Monday, Sep. 01, 1975

Crack in the Boycott

For 14 years, the U.S. has maintained a trade boycott against Cuba as part of a policy of trying to isolate the Communist island country from the rest of the hemisphere. Last week, in the most significant change in that policy to date, the State Department announced a partial lifting of the boycott. Direct trade with Cuba is still banned. But U.S. firms with overseas subsidiaries will now be allowed to make unrestricted sales to Cuba from their foreign-owned plants; foreign merchant vessels will be allowed to refuel in U.S. ports even if they have previously called in Cuban ports; and countries that trade with Cuba will be eligible to receive U.S. food supplies distributed under U.S. Public Law 480.
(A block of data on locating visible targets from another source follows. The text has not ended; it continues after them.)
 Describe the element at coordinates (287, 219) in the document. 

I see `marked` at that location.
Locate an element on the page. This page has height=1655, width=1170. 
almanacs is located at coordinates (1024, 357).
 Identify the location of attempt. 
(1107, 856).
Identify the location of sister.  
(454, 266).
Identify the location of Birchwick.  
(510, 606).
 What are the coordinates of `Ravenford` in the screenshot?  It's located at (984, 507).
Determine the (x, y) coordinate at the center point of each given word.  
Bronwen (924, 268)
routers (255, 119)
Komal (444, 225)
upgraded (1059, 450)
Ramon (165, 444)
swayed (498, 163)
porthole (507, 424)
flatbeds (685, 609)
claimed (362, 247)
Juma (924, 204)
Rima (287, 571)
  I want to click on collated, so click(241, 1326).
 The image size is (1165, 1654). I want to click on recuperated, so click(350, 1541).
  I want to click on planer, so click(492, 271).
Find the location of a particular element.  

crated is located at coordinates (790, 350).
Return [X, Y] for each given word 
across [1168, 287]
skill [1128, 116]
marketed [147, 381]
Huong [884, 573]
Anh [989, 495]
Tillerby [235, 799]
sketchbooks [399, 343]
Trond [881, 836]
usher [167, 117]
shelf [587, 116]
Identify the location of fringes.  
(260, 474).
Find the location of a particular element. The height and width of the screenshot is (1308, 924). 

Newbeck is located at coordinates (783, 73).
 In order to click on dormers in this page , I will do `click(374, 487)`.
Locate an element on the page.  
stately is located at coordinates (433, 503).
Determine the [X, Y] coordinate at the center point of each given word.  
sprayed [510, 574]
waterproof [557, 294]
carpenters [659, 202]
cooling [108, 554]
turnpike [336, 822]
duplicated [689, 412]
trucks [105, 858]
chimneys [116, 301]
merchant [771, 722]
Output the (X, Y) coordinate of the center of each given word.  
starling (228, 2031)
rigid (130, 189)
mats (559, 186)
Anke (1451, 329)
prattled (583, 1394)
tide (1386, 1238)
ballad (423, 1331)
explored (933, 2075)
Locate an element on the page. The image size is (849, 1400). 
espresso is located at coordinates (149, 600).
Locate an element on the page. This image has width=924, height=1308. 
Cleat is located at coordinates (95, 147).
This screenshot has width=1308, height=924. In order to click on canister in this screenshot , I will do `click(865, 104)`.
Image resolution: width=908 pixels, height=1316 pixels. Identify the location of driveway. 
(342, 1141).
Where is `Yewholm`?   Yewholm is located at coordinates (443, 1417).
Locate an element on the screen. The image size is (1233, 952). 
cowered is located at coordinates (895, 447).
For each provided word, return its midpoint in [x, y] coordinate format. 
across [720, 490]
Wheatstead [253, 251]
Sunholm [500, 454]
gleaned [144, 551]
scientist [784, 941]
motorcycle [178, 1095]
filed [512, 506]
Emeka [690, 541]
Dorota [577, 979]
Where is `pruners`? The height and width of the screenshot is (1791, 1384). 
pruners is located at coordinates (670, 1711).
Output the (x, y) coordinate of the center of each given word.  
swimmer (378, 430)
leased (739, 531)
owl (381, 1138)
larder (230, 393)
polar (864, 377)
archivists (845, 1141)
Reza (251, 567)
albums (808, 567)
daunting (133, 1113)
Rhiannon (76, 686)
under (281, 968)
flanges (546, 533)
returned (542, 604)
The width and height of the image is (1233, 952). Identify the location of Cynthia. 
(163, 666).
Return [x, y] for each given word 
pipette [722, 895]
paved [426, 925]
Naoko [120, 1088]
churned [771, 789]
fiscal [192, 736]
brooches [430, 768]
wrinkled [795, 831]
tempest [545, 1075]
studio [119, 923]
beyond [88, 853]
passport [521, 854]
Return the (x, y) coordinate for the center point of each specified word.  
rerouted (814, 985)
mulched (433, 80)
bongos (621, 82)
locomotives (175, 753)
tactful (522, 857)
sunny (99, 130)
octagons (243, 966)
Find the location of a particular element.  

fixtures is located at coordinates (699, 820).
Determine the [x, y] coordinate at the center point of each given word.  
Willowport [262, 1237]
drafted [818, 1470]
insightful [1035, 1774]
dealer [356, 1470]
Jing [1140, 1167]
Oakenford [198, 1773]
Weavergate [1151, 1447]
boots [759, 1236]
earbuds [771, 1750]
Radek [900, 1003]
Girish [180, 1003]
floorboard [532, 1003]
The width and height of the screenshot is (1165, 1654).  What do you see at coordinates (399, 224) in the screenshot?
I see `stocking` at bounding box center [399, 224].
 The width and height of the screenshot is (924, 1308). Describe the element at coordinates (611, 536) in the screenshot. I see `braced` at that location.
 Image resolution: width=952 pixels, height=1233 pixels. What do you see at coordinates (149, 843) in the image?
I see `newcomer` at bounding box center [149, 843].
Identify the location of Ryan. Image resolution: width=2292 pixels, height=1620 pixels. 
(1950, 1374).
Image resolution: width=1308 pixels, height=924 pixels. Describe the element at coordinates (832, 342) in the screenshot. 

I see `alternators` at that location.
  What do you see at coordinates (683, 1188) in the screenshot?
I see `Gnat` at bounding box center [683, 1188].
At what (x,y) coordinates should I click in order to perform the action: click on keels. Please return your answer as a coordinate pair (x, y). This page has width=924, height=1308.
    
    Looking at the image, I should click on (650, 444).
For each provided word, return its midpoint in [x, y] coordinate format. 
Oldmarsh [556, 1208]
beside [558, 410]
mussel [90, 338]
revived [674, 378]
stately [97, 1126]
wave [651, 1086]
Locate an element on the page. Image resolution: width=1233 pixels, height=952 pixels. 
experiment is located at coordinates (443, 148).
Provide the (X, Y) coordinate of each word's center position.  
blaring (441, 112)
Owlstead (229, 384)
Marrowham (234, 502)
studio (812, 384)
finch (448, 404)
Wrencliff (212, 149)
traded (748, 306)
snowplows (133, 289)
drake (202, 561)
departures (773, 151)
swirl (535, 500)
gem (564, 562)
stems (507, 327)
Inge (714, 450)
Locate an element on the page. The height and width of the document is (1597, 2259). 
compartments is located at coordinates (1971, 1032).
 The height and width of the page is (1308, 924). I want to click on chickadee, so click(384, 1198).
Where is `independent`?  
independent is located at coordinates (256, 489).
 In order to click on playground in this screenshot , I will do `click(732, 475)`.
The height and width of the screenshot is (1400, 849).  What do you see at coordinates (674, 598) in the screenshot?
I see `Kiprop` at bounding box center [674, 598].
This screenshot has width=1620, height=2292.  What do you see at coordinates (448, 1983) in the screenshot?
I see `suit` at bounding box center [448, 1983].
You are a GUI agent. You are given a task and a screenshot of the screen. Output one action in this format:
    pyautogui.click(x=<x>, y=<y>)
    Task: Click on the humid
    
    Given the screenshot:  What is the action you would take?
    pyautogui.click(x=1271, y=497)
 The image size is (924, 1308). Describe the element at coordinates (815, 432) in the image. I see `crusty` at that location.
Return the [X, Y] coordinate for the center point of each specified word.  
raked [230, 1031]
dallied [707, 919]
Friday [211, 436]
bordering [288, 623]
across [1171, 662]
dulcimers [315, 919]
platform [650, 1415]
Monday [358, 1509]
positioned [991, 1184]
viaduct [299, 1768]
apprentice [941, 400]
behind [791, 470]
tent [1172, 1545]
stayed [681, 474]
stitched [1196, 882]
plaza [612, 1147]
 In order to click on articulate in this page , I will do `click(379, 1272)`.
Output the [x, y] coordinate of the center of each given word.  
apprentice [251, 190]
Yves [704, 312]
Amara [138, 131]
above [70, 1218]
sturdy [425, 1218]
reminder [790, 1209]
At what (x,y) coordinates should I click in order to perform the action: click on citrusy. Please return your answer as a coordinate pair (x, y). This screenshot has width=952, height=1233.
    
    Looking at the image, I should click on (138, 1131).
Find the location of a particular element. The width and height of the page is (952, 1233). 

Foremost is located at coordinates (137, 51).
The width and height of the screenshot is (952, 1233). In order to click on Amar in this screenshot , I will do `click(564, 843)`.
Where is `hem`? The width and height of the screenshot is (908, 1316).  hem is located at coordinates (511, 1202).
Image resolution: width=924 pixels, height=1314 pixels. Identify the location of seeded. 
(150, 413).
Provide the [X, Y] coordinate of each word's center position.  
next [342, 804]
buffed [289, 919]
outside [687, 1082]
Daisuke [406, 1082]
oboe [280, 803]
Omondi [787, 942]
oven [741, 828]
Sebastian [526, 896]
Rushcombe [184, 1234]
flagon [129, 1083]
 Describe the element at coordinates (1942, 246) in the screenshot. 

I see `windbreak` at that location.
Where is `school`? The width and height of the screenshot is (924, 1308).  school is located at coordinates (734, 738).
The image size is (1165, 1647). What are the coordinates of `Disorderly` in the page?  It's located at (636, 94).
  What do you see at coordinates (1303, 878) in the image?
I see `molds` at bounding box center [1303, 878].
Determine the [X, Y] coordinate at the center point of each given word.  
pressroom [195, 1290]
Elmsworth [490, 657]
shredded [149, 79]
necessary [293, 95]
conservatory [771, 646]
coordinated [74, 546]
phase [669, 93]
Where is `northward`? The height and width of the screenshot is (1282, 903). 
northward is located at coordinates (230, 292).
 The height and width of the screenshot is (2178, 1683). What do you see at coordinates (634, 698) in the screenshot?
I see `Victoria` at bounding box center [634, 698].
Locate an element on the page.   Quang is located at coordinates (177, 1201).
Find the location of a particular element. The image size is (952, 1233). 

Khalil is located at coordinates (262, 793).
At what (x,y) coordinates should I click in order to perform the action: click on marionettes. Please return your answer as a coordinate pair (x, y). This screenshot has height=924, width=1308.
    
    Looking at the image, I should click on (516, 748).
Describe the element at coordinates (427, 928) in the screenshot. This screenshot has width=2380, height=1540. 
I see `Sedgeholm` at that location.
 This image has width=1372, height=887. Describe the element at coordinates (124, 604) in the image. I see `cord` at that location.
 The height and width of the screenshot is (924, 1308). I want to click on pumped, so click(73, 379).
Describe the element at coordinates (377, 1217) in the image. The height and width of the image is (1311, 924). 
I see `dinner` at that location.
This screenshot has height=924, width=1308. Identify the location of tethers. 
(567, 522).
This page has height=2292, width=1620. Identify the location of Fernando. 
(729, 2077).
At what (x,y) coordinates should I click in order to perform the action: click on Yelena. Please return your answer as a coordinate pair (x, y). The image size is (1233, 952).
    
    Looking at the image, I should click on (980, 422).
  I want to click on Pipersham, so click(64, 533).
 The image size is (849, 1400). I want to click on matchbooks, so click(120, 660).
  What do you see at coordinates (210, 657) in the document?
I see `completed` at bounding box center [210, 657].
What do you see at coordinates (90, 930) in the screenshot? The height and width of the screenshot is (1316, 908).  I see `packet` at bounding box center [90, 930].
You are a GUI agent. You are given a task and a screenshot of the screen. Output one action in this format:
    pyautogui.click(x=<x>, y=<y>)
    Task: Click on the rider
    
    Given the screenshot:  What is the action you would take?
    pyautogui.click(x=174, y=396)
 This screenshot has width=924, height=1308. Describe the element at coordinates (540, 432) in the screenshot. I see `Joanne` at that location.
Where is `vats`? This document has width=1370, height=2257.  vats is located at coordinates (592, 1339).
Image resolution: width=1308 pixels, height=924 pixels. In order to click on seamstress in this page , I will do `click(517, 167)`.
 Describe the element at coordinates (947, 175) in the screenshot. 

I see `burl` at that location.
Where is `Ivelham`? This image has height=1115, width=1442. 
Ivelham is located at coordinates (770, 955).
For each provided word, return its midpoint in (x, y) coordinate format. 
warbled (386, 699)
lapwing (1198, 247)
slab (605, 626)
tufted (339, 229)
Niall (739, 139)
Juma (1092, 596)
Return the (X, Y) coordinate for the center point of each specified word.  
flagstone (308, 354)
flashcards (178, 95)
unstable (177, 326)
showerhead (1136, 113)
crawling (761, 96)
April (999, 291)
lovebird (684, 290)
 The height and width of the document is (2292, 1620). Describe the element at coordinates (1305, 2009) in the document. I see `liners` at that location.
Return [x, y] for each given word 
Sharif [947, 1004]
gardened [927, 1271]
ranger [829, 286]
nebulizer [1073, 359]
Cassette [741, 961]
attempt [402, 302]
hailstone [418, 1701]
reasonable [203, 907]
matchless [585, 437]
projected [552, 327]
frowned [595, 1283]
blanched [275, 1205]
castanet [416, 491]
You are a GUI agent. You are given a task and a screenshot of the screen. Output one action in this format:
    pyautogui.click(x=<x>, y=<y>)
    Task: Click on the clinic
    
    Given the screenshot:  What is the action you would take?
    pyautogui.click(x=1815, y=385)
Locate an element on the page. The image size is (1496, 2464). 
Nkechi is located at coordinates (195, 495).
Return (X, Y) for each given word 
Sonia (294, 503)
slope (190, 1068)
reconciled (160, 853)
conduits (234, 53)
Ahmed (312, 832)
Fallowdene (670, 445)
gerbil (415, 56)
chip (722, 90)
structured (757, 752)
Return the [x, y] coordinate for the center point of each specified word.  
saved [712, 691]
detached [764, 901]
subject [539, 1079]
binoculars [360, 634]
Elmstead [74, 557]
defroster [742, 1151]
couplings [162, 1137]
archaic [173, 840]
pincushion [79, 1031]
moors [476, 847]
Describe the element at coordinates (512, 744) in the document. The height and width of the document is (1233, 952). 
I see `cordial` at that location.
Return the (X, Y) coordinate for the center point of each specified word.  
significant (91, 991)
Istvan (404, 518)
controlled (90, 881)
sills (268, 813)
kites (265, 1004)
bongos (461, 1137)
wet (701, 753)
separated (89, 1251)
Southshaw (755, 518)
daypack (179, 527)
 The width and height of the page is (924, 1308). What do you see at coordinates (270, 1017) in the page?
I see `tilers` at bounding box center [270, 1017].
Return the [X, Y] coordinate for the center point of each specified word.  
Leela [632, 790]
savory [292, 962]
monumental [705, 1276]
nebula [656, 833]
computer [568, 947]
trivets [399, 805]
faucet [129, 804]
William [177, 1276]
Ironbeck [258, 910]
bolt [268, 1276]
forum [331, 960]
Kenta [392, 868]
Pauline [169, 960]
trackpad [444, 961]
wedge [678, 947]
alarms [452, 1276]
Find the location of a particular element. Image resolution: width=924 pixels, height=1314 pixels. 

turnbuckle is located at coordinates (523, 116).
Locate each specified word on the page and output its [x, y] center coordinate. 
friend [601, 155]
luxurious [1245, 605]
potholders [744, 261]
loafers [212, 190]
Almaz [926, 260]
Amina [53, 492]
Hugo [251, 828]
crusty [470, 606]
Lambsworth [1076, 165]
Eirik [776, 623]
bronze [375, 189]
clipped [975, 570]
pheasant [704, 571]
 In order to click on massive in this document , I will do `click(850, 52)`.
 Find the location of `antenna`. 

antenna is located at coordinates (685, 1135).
For some time, Cuba's Premier Fidel Castro has been sending out signals indicating that he would welcome a policy change. As long as two years ago, he promised to begin arresting skyjackers who sought asylum in Cuba. In June he quietly expelled three skyjackers and let the U.S. know they could be picked up in San Juan, Puerto Rico. He returned $2 million in ransom money that had been taken to Cuba in 1972 by the skyjackers of a Southern Airways DC-9. He also toned down the anti-American rhetoric on Cuban radio concerning the U.S. naval base at Guantanamo.

Perhaps most important, Castro gradually convinced the U.S. that Cuba was no longer "exporting revolution" to the hemisphere. When Senator George McGovern visited Cuba last May, Castro discussed the 1962 missile crisis with him. "I was furious when Khrushchev compromised," Castro said. "But I realize in retrospect that he reached the proper settlement with Kennedy. If my position had prevailed, there would have been a terrible war. I was wrong."

Purely Pragmatic. Last year the U.S. reluctantly agreed to permit the shipment to Cuba of some $80 million worth of automobiles manufactured by General Motors, Ford and Chrysler in their Argentine subsidiaries. That decision, however, was purely pragmatic. The Buenos Aires government had warned that if such permission were denied, Argentina would expropriate the U.S.-owned production lines. Last week's action--taken only three days before the foreign ministers of the world's nonaligned nations were due to begin a conference in Lima--merely extended the previous ruling to cover all U.S. firms with foreign subsidiaries.

Secretary of State Henry Kissinger still maintains that a full resumption of U.S. trade and diplomatic relations with Cuba would be "premature." But as the vice president of the Cuban Agrarian Reform Institute, Solano Pinera, told McGovern: "Don't forget, we need about $3 billion in equipment for our new [farm development] program, and we're ready to buy." With that kind of money piled up only 90 miles off Key West, U.S. businessmen are already putting pressure on Washington.